The pen may not be as mighty as the keyboard these days, but California and a handful of states are not giving up on handwriting entirely.
Bucking a growing trend of eliminating cursive from elementary school curriculums or making it optional, California is among the states keeping longhand as a third-grade staple.
The state's posture on penmanship is not likely to undercut its place at the leading edge of technology, but it has teachers and students divided over the value of learning flowing script and looping signatures in an age of touchpads and mobile devices.
Some see it as a waste of time, an anachronism in a digitized society where even signatures are electronic, but others see it as necessary so kids can hone fine motor skills, reinforce literacy and develop their own unique stamp of identity.
The debate comes as 45 states move toward adopting national curriculum guidelines in 2014 for English and math that don't include cursive handwriting, but require proficiency in computer keyboarding by the time pupils exit elementary school.
Several states, including California, Georgia and Massachusetts, have added a cursive requirement to the national standards, while most others, such as Indiana, Illinois and Hawaii have left it as optional for school districts. Some states, like Utah, are still studying the issue.
Whether it's required or not, cursive is fast becoming a lost art as schools increasingly replace pen and paper with classroom computers and instruction is increasingly geared to academic subjects that are tested on standardized exams. Even the standardized tests are on track to be administered via computer within three years.
Experts say manuscript, or printing, may be sufficient when it comes to handwriting in the future.
"Do you really need to learn two different scripts?" said Steve Graham, education professor at Arizona State University who has studied handwriting instruction. "There will be plenty of kids who don't learn cursive. The more important skill now is typing."
Cursive still has many proponents who say it benefits youngsters' brains, coordination and motor skills, as well as connects them to the past, whether to handwritten historical documents like the Constitution or to their parents' and grandparents' letters.
Longhand is also a symbol of personality, even more so in an era of uniform emails and texting, they say.
"I think it's part of your identity and part of your self-esteem," said Eldra Avery, who teaches language and composition at San Luis Obispo High School. "There's something really special and personal about a cursive letter."
Avery also has a practical reason for pushing cursive â" speed. She makes her 11th grade students relearn longhand simply so they'll be able to complete their advancement placement exams. Most students print.
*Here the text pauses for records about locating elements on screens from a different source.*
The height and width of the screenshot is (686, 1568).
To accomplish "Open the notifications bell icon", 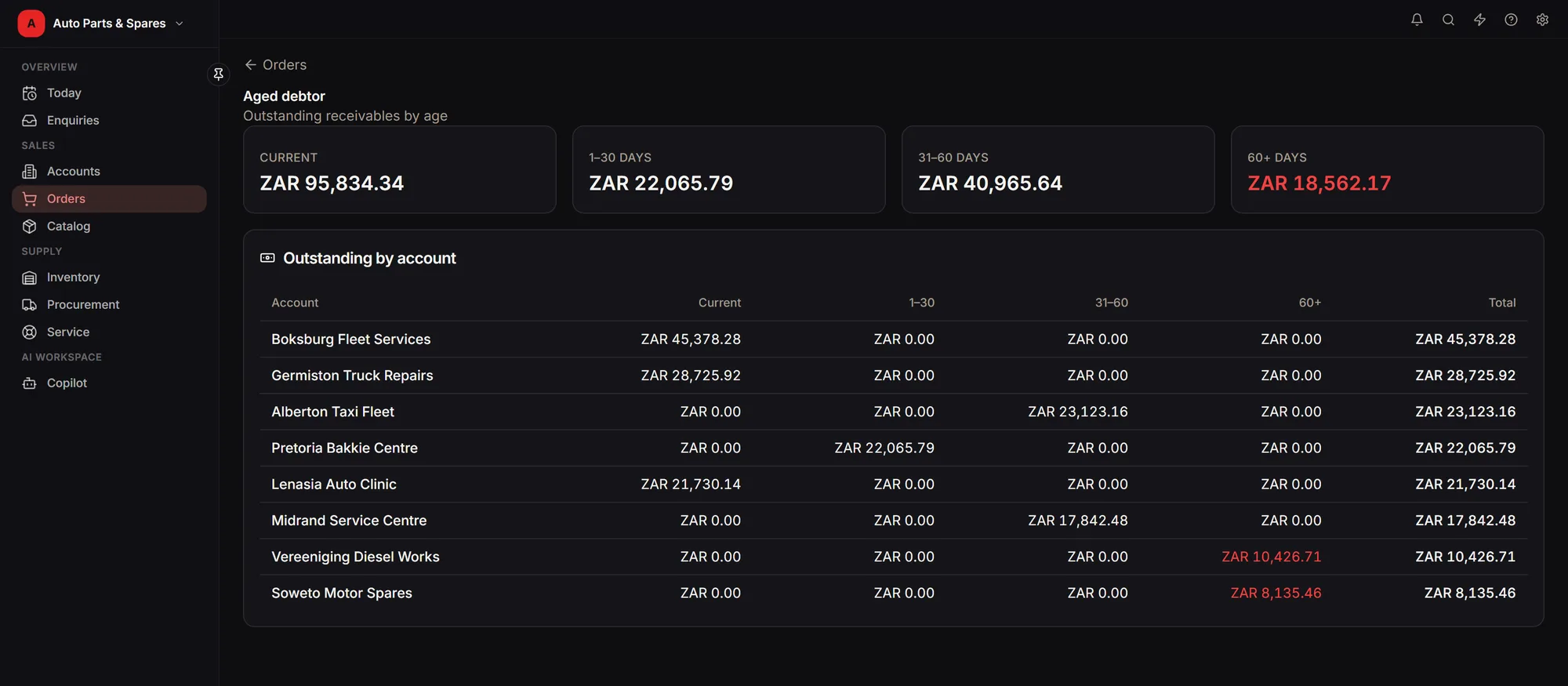I will point(1417,20).
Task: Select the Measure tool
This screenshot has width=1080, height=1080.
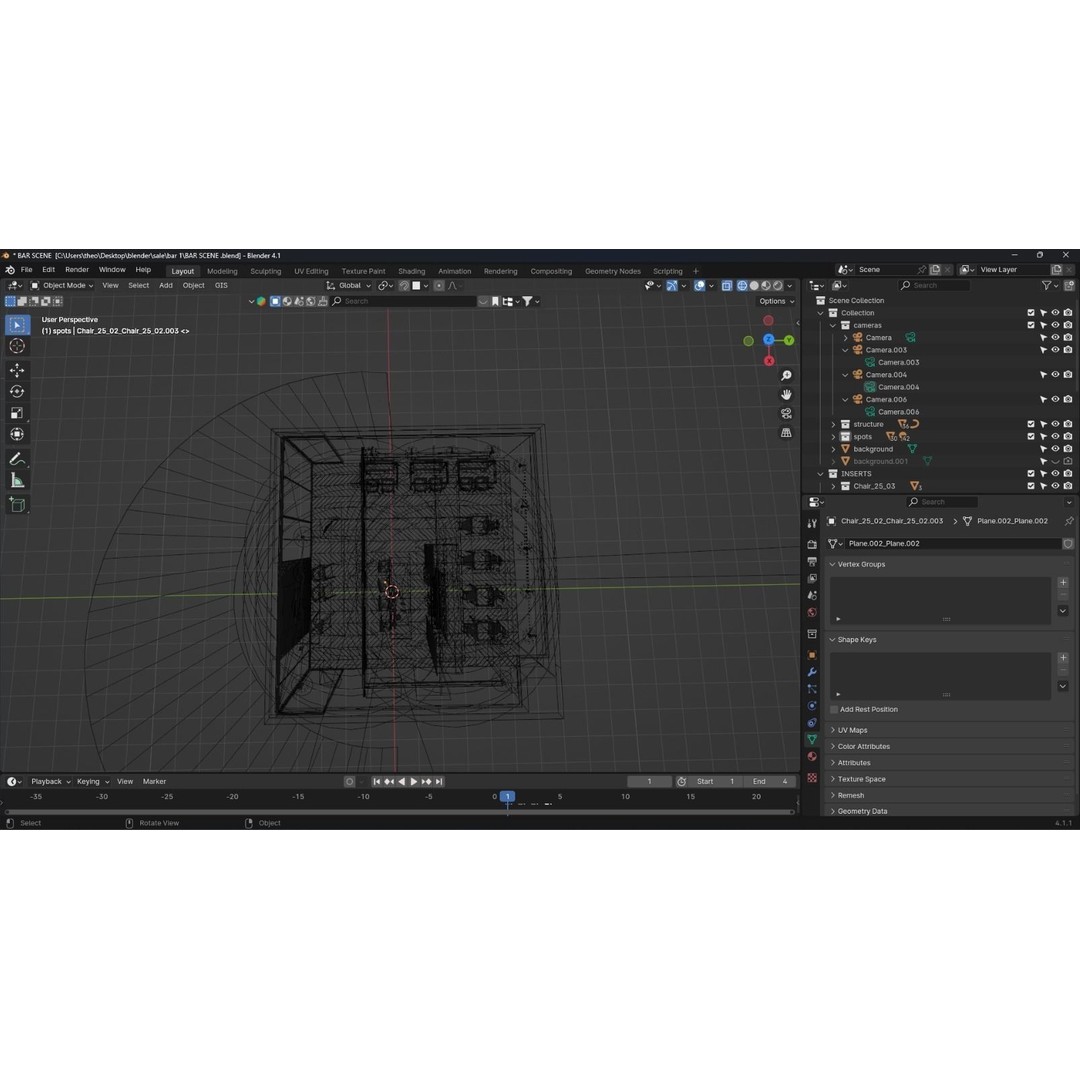Action: tap(16, 479)
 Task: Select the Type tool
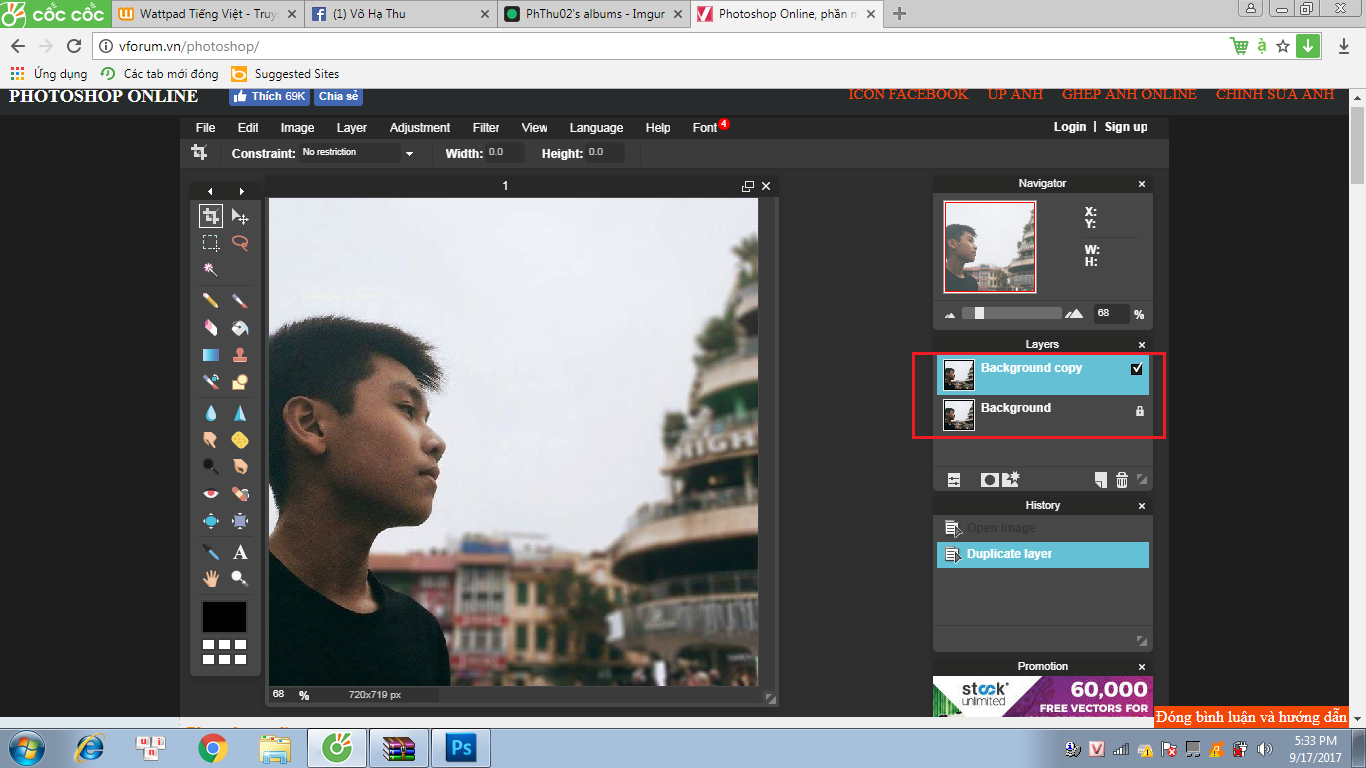pos(240,552)
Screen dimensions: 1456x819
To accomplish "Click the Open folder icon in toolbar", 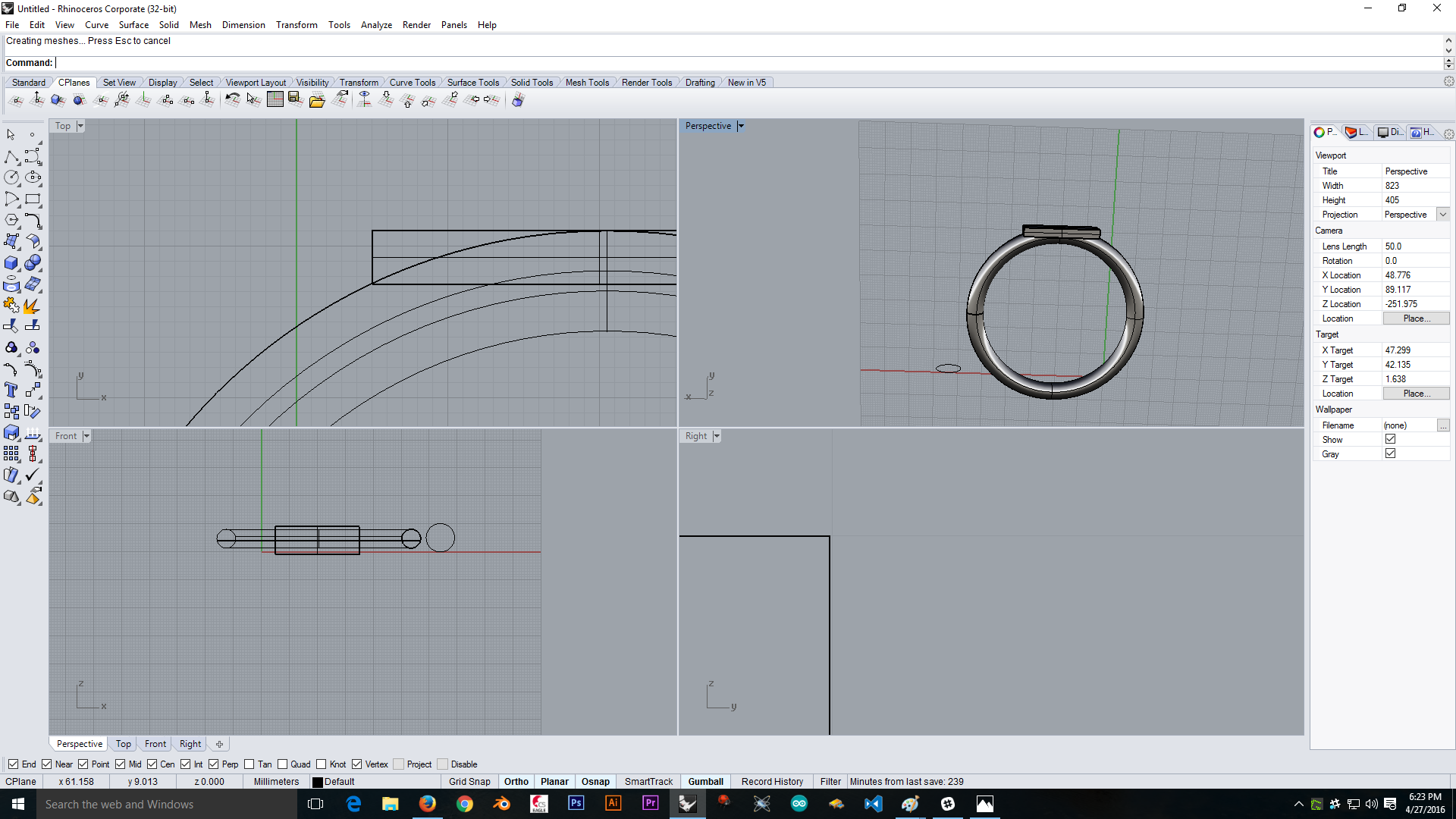I will (x=317, y=100).
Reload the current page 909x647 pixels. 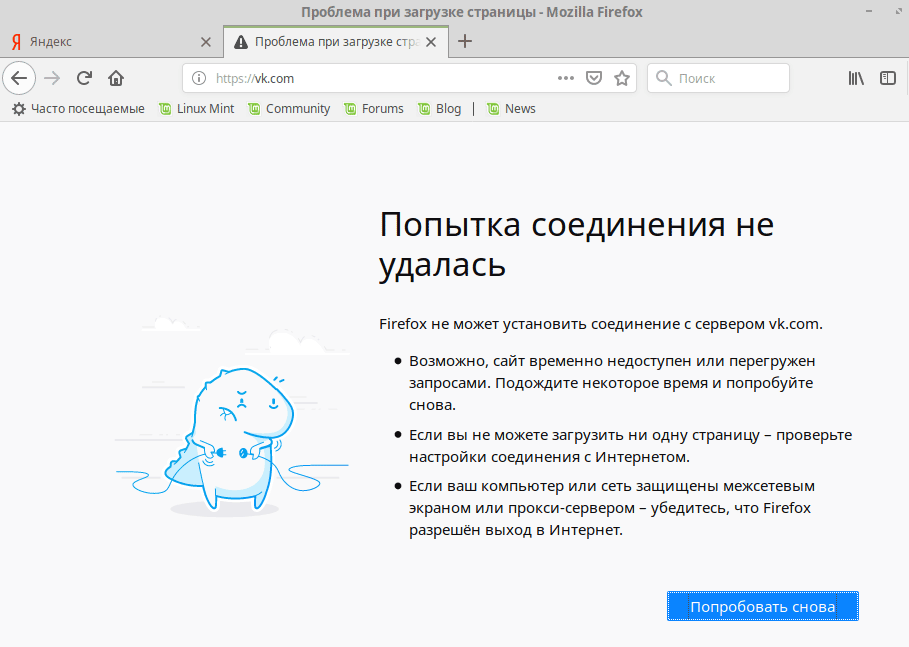pyautogui.click(x=85, y=78)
"They have to write three essays in two hours. They need that speed," she said. "Most of them learned cursive in second grade and forgot about it. Their penmanship is deplorable."
For many elementary school teachers, having children spend hours copying flowing letters just isn't practical in an era of high-stakes standardized testing.
Third-graders may get 15 minutes of cursive practice a couple times a week, and after the fourth grade, it often falls off completely because teachers don't require assignments to be written in cursive. When children write by hand, many choose to print because they've practiced it more.